数分待つとナイフを数本持ってドワーフの店主が戻ってきた。
「その前にお主、新人冒険者じゃろ? 金はあるのか?」
周りを見ても商品に値札がついていないので武器の相場がわからない。
今手持ちの金はカードに預けている分を除けば、金貨2枚とちょっとだ。
「今手元に金貨2枚あるけど足りないかな? 足りなければ冒険者カードから引き出してくるけど」
「それだけあれば十分じゃ。それならこの2本はどうじゃ?」
そう言って見せられた2本のナイフは、刀身の長さは15センチほどで、まるで鏡の様に磨きあげられた美しいナイフだった。
武器のことはよくわからないが、そんな俺でもいい武器だと感じる。
「この2本のナイフは、剣を作ったときに余ったミスリルから作ったものじゃ。切れ味もよく、かなり丈夫で新人冒険者には勿体ないものじゃがな」
ミスリルで作られた武器って金貨2枚で買えるものなのか?
「ミスリルってかなり高価な金属だったりしない? もしそうだったら金貨2枚で足りないんじゃ」
「確かに高価な金属じゃが、そのナイフは余ったミスリルで作ったものじゃから気にするな。2本で金貨2枚でいいぞ」
たぶんかなり安くしてくれているのだろう。俺はそのナイフを一目見て、気に入っていたので購入することを決めた。
金貨2枚を払い、ナイフを受けとる。するとさらに、ドワーフの店主から「おまけだ」といわれ、ナイフのサイズにぴったりと合ったホルスターまで貰い、その場で装備した。

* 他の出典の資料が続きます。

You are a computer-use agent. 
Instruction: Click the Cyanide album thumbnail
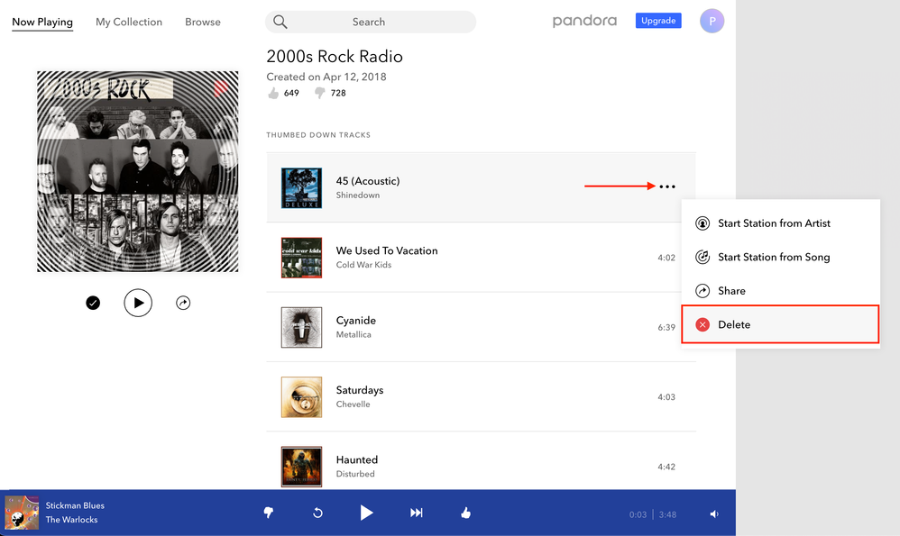pos(301,327)
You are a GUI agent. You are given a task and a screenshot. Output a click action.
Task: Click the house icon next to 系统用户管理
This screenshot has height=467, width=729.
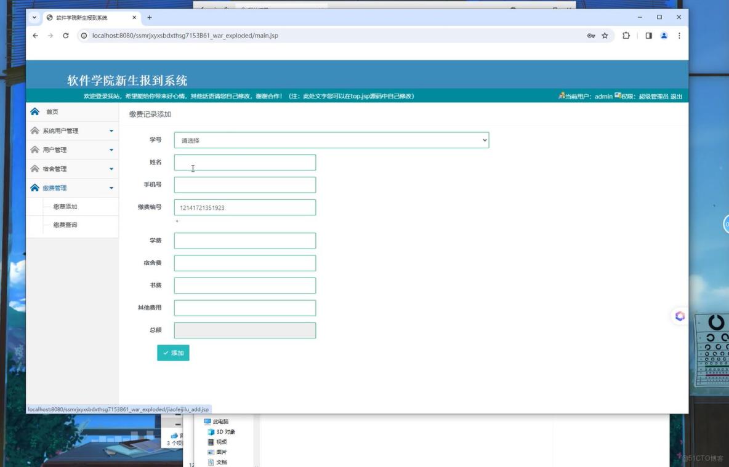click(34, 130)
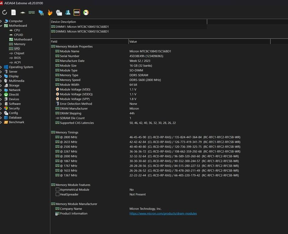
Task: Select the Chipset tree item
Action: point(19,53)
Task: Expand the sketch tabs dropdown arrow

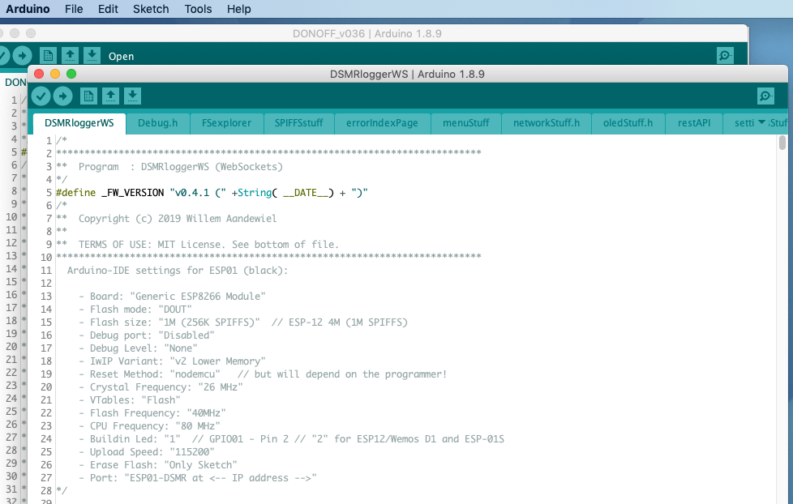Action: pyautogui.click(x=761, y=123)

「おかげでいい買い物ができた。本当にありがとう。そういえば自己紹介していなかった。俺の名前はコースケっていうんだ」
「わしは武器を売っただけじゃ。ナイフの切れ味が悪くなったらまたわしの所へ来い。下手なやつが研いだらナイフがだめになるからのう。わしの名前はドイルじゃ」
互いに自己紹介をした後、また来ることを約束し、そのままの足で冒険者デビューをするべく、冒険者ギルドへ向かった。